[Given instruction]
Can you print the data below verbatim, keeping every line unchanged and in order?

[Source records]
## start
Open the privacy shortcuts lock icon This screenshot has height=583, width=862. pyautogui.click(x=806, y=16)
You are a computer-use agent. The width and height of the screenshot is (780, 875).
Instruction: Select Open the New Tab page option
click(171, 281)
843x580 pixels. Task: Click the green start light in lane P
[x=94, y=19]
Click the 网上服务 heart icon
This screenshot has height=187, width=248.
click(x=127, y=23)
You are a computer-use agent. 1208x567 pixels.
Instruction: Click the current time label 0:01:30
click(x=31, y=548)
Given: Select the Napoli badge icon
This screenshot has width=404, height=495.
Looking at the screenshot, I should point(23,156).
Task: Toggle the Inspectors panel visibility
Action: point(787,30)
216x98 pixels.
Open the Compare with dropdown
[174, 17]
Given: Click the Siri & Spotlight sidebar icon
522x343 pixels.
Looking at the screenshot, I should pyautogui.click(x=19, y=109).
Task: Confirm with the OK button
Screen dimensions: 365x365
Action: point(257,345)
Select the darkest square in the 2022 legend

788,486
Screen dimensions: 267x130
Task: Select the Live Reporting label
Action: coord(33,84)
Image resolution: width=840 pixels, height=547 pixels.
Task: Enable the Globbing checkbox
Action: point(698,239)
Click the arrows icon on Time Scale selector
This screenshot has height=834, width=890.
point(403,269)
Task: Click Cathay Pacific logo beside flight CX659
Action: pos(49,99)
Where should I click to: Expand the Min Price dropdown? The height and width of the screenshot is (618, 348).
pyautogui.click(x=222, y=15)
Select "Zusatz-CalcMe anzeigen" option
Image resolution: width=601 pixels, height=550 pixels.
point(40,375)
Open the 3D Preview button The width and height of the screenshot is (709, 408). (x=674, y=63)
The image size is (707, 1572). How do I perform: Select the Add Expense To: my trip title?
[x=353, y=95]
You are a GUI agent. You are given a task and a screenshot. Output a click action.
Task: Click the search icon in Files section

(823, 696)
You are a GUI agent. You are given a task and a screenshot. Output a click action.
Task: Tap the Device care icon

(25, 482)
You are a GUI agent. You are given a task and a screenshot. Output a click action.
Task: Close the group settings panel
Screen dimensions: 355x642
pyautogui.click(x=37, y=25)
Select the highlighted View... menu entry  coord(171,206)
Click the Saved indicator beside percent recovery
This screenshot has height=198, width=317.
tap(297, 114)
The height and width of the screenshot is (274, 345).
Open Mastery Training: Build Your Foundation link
## end
[Answer to this problem]
Open the privacy shortcuts lock icon This screenshot has height=583, width=862. pyautogui.click(x=806, y=16)
You are a computer-use agent. The width and height of the screenshot is (780, 875).
Instruction: Select Open the New Tab page option
click(171, 281)
843x580 pixels. Task: Click the green start light in lane P
[x=94, y=19]
Click the 网上服务 heart icon
This screenshot has height=187, width=248.
click(x=127, y=23)
You are a computer-use agent. 1208x567 pixels.
Instruction: Click the current time label 0:01:30
click(x=31, y=548)
Given: Select the Napoli badge icon
This screenshot has width=404, height=495.
Looking at the screenshot, I should point(23,156).
Task: Toggle the Inspectors panel visibility
Action: point(787,30)
216x98 pixels.
Open the Compare with dropdown
[174, 17]
Given: Click the Siri & Spotlight sidebar icon
522x343 pixels.
Looking at the screenshot, I should pyautogui.click(x=19, y=109).
Task: Confirm with the OK button
Screen dimensions: 365x365
Action: point(257,345)
Select the darkest square in the 2022 legend

788,486
Screen dimensions: 267x130
Task: Select the Live Reporting label
Action: coord(33,84)
Image resolution: width=840 pixels, height=547 pixels.
Task: Enable the Globbing checkbox
Action: point(698,239)
Click the arrows icon on Time Scale selector
This screenshot has height=834, width=890.
point(403,269)
Task: Click Cathay Pacific logo beside flight CX659
Action: pos(49,99)
Where should I click to: Expand the Min Price dropdown? The height and width of the screenshot is (618, 348).
pyautogui.click(x=222, y=15)
Select "Zusatz-CalcMe anzeigen" option
Image resolution: width=601 pixels, height=550 pixels.
point(40,375)
Open the 3D Preview button The width and height of the screenshot is (709, 408). (x=674, y=63)
The image size is (707, 1572). How do I perform: Select the Add Expense To: my trip title?
[x=353, y=95]
You are a GUI agent. You are given a task and a screenshot. Output a click action.
Task: Click the search icon in Files section

(823, 696)
You are a GUI agent. You are given a task and a screenshot. Output a click action.
Task: Tap the Device care icon

(25, 482)
You are a GUI agent. You are given a task and a screenshot. Output a click action.
Task: Close the group settings panel
Screen dimensions: 355x642
pyautogui.click(x=37, y=25)
Select the highlighted View... menu entry  coord(171,206)
Click the Saved indicator beside percent recovery
This screenshot has height=198, width=317.
tap(297, 114)
The height and width of the screenshot is (274, 345).
Open Mastery Training: Build Your Foundation link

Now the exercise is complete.